> **Questions**
**1.** According to the passage on following up GWAS hits, the obesity-associated SNPs near FTO are functionally connected with the expression of which gene?
**2.** Continue the passage on following up GWAS hits from its final sentence.

> **Text block**

BEGIN

Another unbiased approach uses genome-editing tools to alter systematically a candidate locus while preserving genomic context in cultured cells. TALENs or CRISPR-Cas9 are used to introduce insertion/deletion (indel) mutations at every possible target site throughout a locus, a form of saturation mutagenesis. By using a phenotypic readout of the target gene’s expression to sort high-expressing cells from low-expressing cells, it is possible to ascertain all sites with enhancer or silencer activity in the locus. The full complement of candidate causal variants can then be overlaid on the experimentally determined regulatory landscape to choose the variants to prioritize for further functional assessment. Perhaps the most notable application of this approach to date was to define an erythroid enhancer of human BCL11A first implicated by a GWAS on fetal hemoglobin levels, with possible implications for the treatment of β-hemoglobinopathies.70 Interestingly, the initial GWAS gene-centric follow-up of BCL11A as a regulator of fetal hemoglobin71 has already led to a clinical gene therapy trial at Boston Children’s Hospital, where short hairpin RNAs are being used to turn down its levels in patients with sickle cell disease. The approach of targeting noncoding elements similar to the BCL11A erythroid enhancer is now being applied to a variety of GWAS loci for various traits in hematopoietic stem cells, erythroid cells, and T cells.

For some genomic hits, functional studies can readily be carried out in multiple models—for example, tandem and complementary studies in human cells in vitro and genetically modified mouse models in vivo. The gain-of-function MUC5B promoter variant rs35705950 has been validated as a risk variant for idiopathic pulmonary fibrosis in ten independent studies, is the strongest known risk factor for the development of idiopathic pulmonary fibrosis, can potentially be used to identify individuals earlier in the course of disease, and represents a risk variant observed in >50% of the cases of idiopathic pulmonary fibrosis.72 To pursue the functional genomics of MUC5B, human airway epithelia with and without the MUC5B gain-of-function promoter variant were cultured at air-liquid interface and were found to develop endoplasmic reticulum stress and reduced wound closure following in vitro exposure to polyIC and tunicamycin. Moreover, studies with genetically engineered mice (Scgb1a1-Muc5bTg, SFTPC-Muc5bTg, and Muc5b−/−) indicate that the concentration of Muc5b is directly related to the extent of bleomycin-induced lung fibrosis (assessed by hydroxyproline and second harmonic imaging).

The importance of carefully defining the true genomic targets of noncoding genetic variation has been demonstrated in several cases in which published assumptions based on proximity annotation to GWAS hits has generated incorrect hypotheses about the actual causal genes. GWASs for cardiac arrhythmia identified SNPs located within SCN10A, described as a candidate novel sodium channel for cardiac rhythm biology based on genetic studies. Functional characterization demonstrated that the causal variation within SCN10A actually lies in a strong cardiac conduction system enhancer for a neighboring sodium channel gene, SCN5A, with a well-described dosage-sensitive relationship to cardiac rhythm.49 GWASs for obesity identified SNPs near FTO, a gene with a known relationship to body mass. However, these obesity-associated SNPs are in fact functionally connected with expression of IRX3, located hundreds of kilobases away, and IRX3 has proven to be a novel and important determinant of body mass.73 In each case, genomic data including SNP-promoter chromatin contacts were combined with laborious in vivo analysis of enhancer function to identify a non-local genomic target. Furthermore, proof of causation in each case required in vivo modeling and validation that altered target expression of the putative causal gene to demonstrate that the locus was meaningfully related to the phenotype of interest. This high bar for defining the mechanism of SNP-phenotype causation is essential if we are to deliver genomic targets that are actionable for future diagnostic and therapeutic work.

END

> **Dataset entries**

BEGIN

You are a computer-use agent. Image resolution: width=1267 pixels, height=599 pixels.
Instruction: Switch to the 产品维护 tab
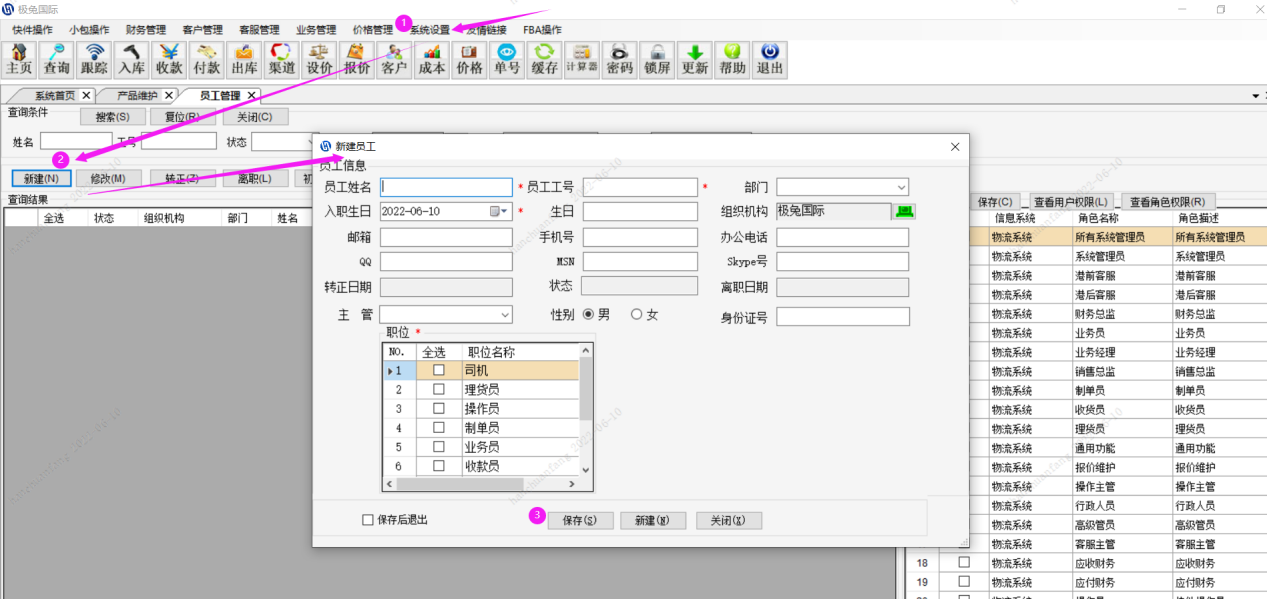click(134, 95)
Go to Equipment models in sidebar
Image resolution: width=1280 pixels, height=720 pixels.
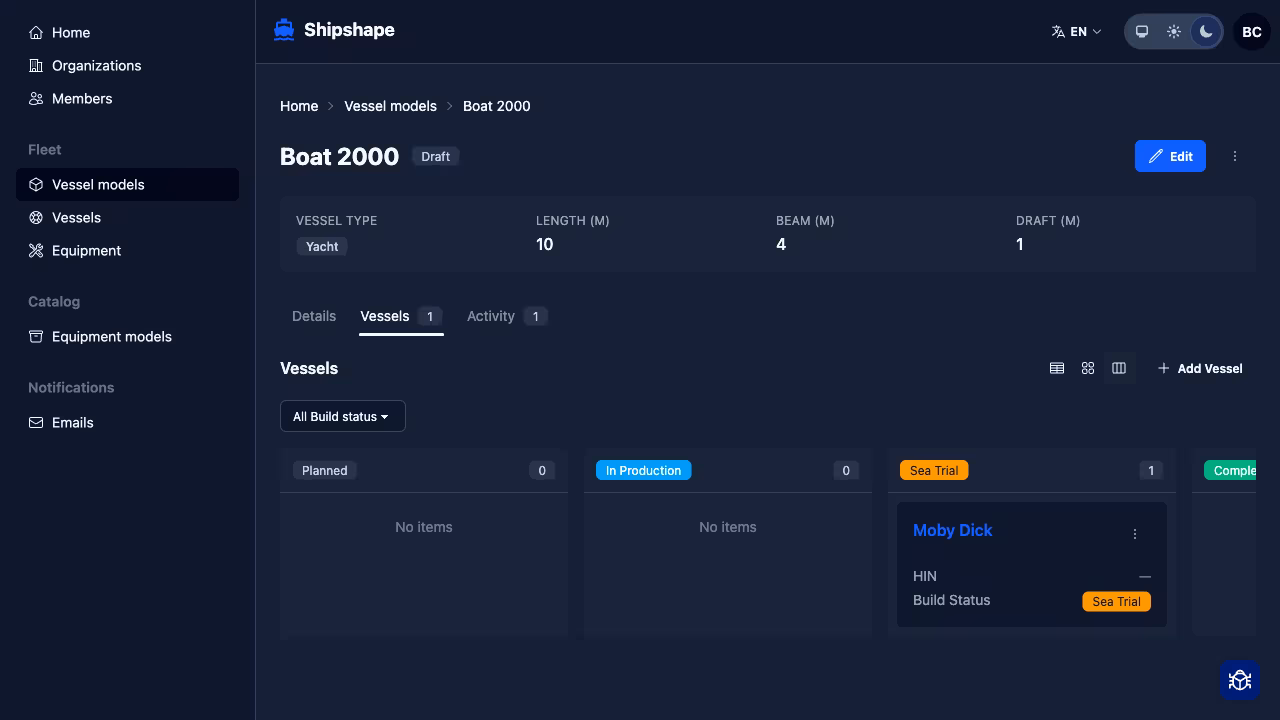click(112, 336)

END
BEGIN

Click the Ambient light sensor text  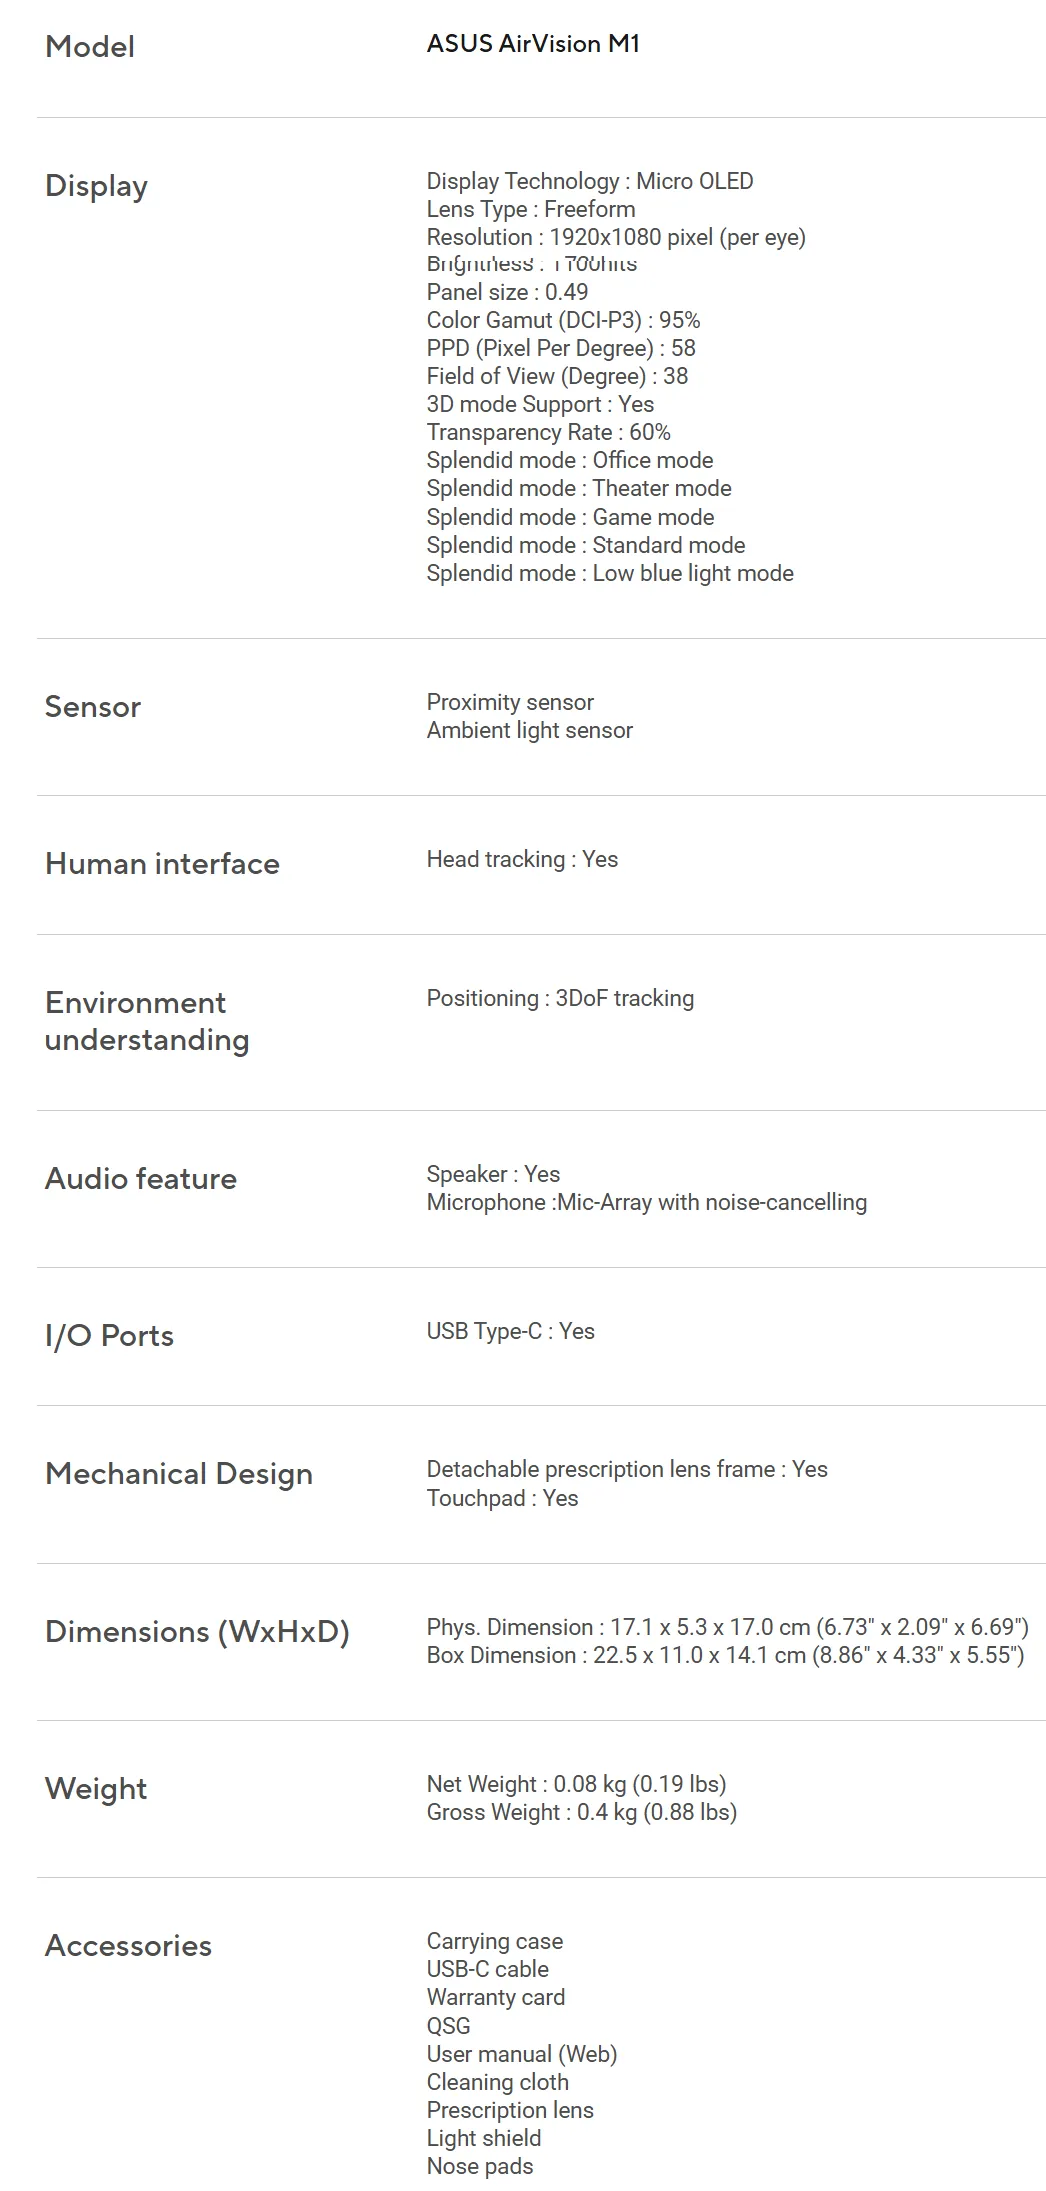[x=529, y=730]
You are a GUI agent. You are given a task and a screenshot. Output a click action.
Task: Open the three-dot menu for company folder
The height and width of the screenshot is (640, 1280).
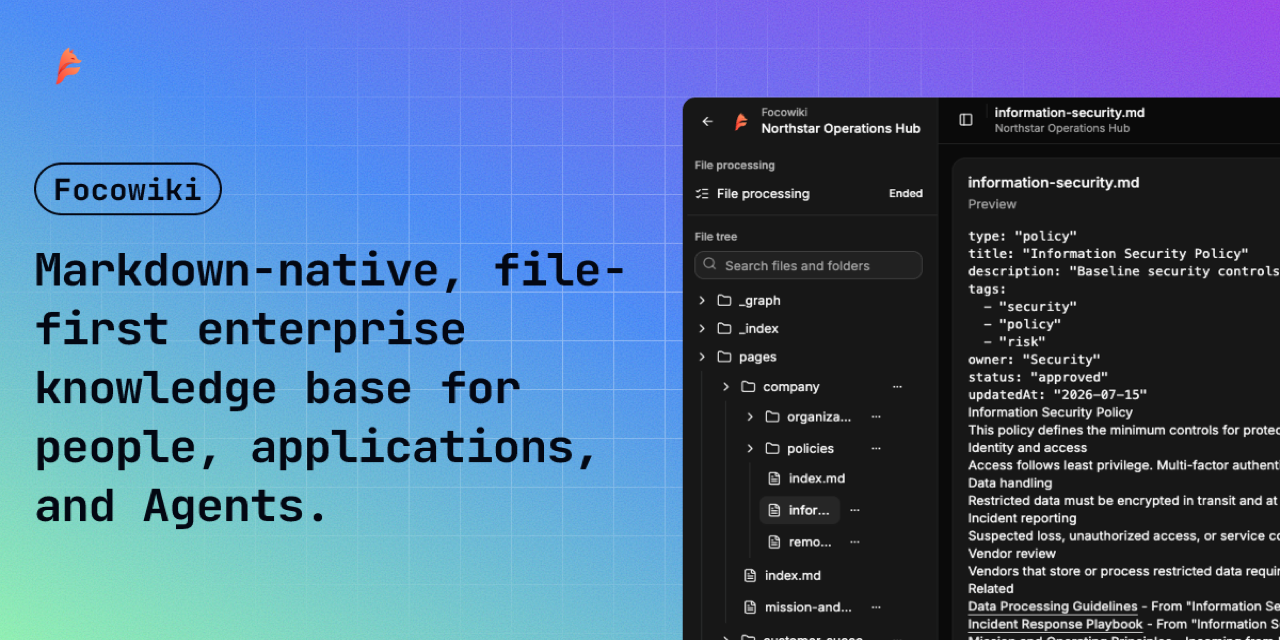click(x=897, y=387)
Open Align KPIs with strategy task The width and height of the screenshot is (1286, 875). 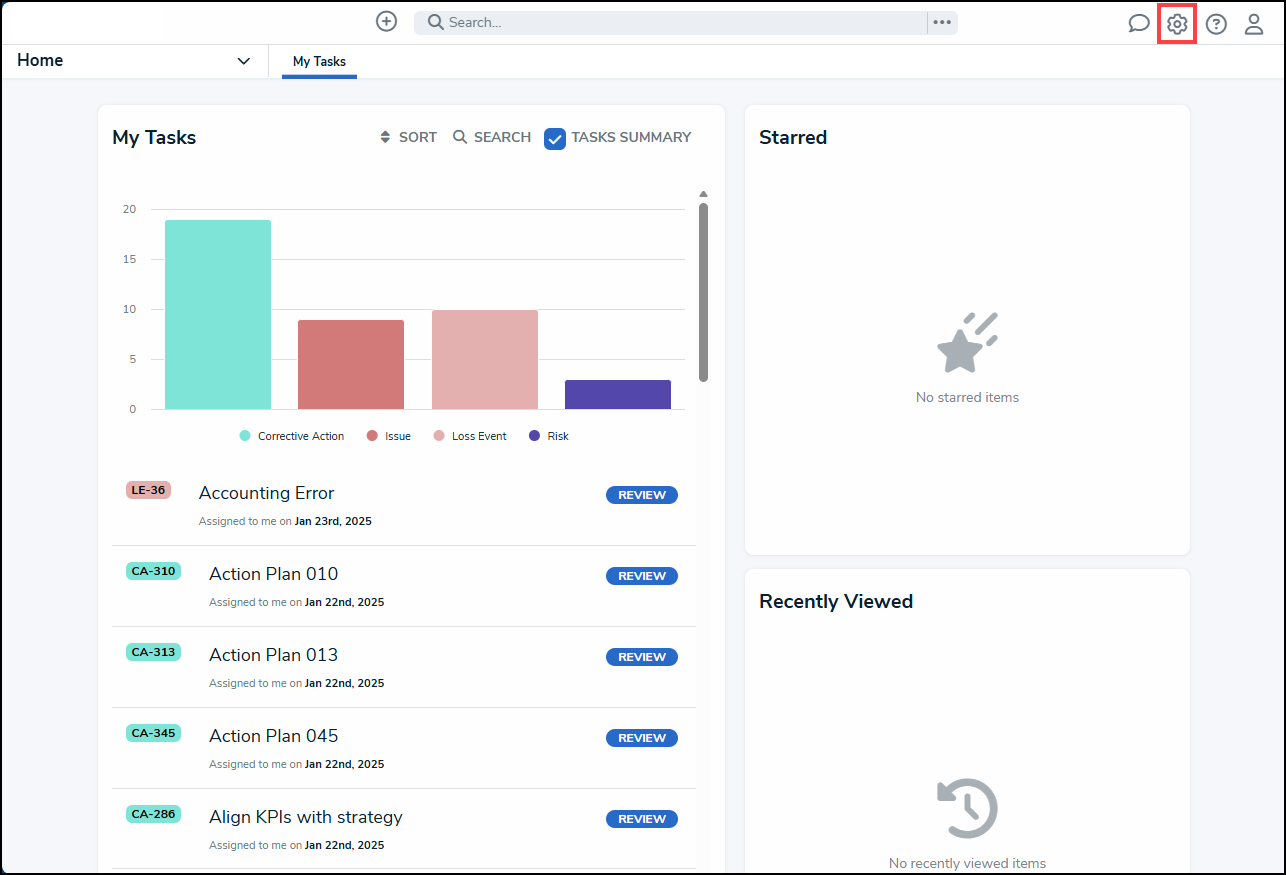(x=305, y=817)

END

> **Outputs by task**
**1.** IRX3

**2.**
The Path Forward

Because advances in genomic technologies over the past few decades have generally outpaced advances in functional experimentation, the hundreds of millions of dollars of funding of genomic research programs have so far yielded a disproportionately small number of actionable findings with a direct impact on human health. Happily, the recent emergence of technologies such as TALENs and CRISPR-Cas9, MPRAs, MAVEs, iPSCs, newly implemented animal models, and high-throughput phenotyping platforms is starting to redress the imbalance between genomic discovery and functional follow-up studies. As outlined in this White Paper, investment in the R21/R33 Functional Assays to Screen Genomic Hits program has demonstrated the enormous potential of basic science research to bring genomic research to fruition.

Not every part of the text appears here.